Reputation: 99
I'm playing around with difflib in Python and I'm having some difficulty getting the output to look good. For some strange reason, difflib is adding a single whitespace before each character. For example, I have a file (textfile01.txt) that looks like this:
test text which has no meaning
and textfile02.txt
test text which has no meaning
but looks nice
Here's a small code sample for how I'm trying to accomplish the comparison:
import difflib
handle01 = open(text01.txt , 'r')
handle02 = open(text02.txt , 'r')
d = difflib.ndiff( handle01.read() , handle02.read() )
print "".join(list(diff))
Then, I get this ugly output that looks...very strange:
t e s t t e x t w h i c h h a s n o m e a n i n g-
- b- u- t- - l- o- o- k- s- - n- i- c- e
As you can see, the output looks horrible. I've just been following basic difflib tutorials I found online, and according to those, the output should look completely different. I have no clue what I'm doing wrong. Any ideas?
Upvotes: 4
Views: 2758
Reputation: 11823
difflib.ndiff
compares lists of strings, but you are passing strings to them — and a string is really a list of characters. The function is thus comparing the strings character by character.

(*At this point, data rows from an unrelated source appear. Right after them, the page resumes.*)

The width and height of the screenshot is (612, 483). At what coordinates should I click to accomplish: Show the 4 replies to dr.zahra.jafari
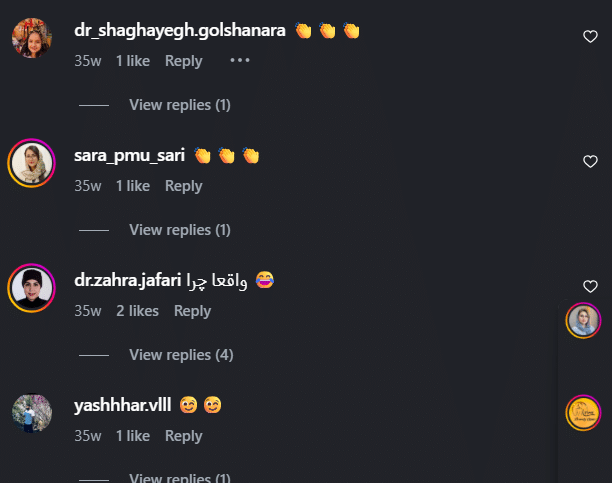(181, 355)
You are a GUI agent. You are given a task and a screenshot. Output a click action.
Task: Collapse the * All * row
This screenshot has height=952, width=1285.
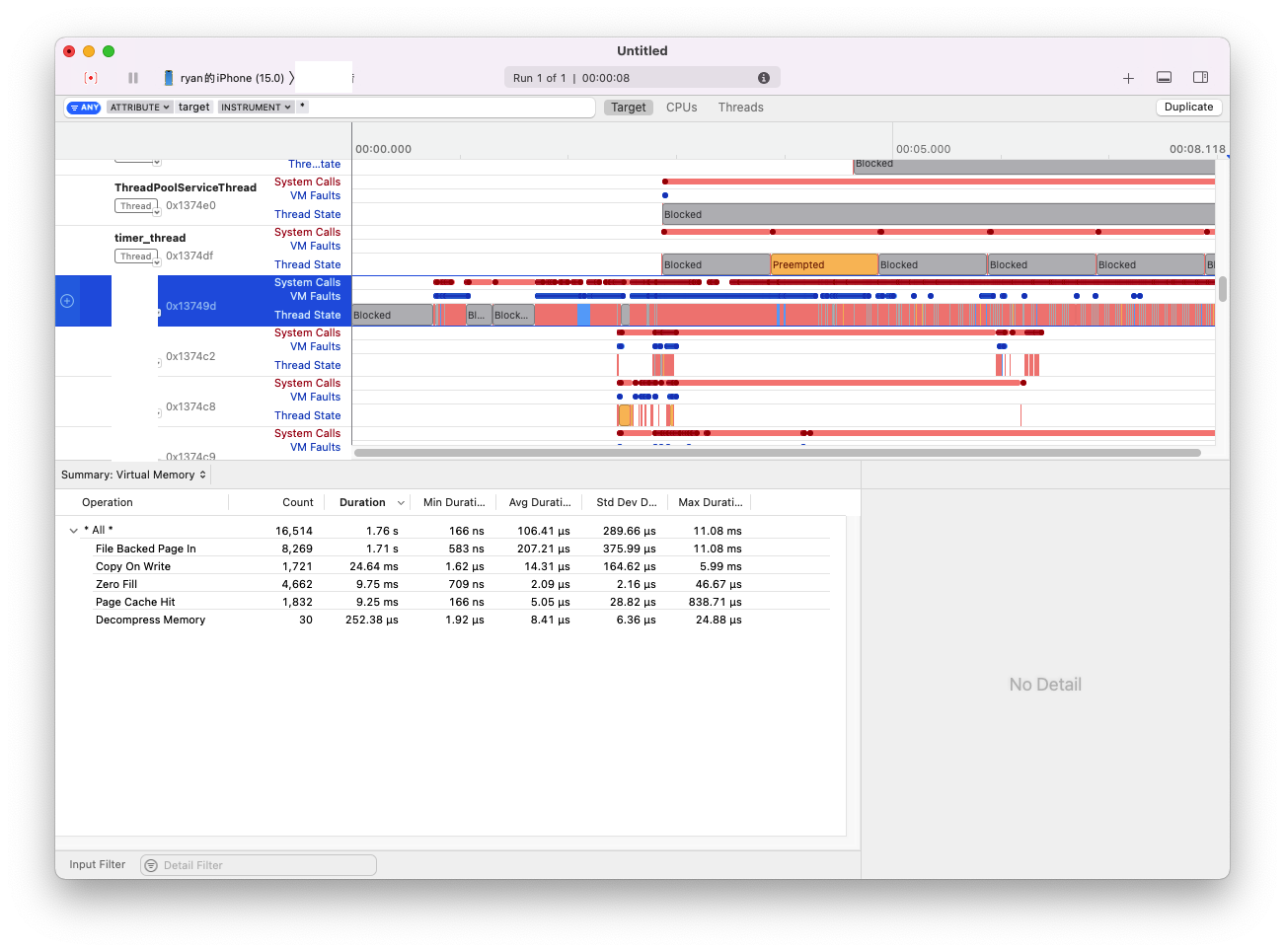(73, 531)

>>> list(difflib.ndiff("test", "testa"))
[' t', ' e', ' s', ' t', '+ a']
(Literally, you can go from the list ["t", "e", "s", "t"]
to the list ["t", "e", "s", "t", "a"]
by adding the element ["a"]
there.
You want to change read()
to readlines()
so you can compare the two files in a linewise fashion, which is probably what you were expecting.
You also want to change "".join(...
to "\n".join(...
in order to get a diff
-like output on screen.
>>> list(difflib.ndiff(["test"], ["testa"]))
['- test', '+ testa', '? +\n']
>>> print "\n".join(_)
- test
+ testa
? +
(Here difflib is being extra nice and marking the exact position where the character was added in the ?
line.)
Upvotes: 9